‘Sacred Hoops: Spiritual Lessons of a Hardwood Warrior’
The only book on Davis’s list authored by a non-writer is by the greatest basketball coach in history. Phil Jackson had only won the first three of his record 11 NBA titles when he wrote ‘Sacred Hoops,’ a book that is part biography and part coaching bible.
“Phil Jackson came from a . . . unique environment,” Davis says. “He grew up in North Dakota and Montana, and was around Native American culture, and both of his parents were Presbyterian ministers, so it’s just a unique starting point for somebody who became, you know, the most decorated coach in basketball history.”

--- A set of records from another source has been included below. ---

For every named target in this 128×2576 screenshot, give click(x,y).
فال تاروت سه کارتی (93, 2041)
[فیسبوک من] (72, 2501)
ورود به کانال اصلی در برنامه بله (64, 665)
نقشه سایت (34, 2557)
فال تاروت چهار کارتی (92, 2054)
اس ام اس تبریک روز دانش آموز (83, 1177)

Famous for his unorthodox coaching methods, Jackson explains how he adapts the precepts of Zen Buddhism, the ways of the Lakota Sioux, and other alternative styles to the task of coaching the Chicago Bulls. They range from group meditation sessions, to hanging Lakota warrior items on the locker room shelf, to splicing segments of the movie ‘Wizard of Oz’ into game films to make a point.
Davis suggests that ‘Sacred Hoops’ is like the beginner’s class into the Tao of Phil Jackson and that his most recent book, ‘Eleven Rings: The Soul of Success,’ which examines his entire career from a Knicks forward to the best coach in history, is the graduate course.
“He’s got 11 titles as a coach and also two as a player – I said to him, shouldn’t it be 13 rings?”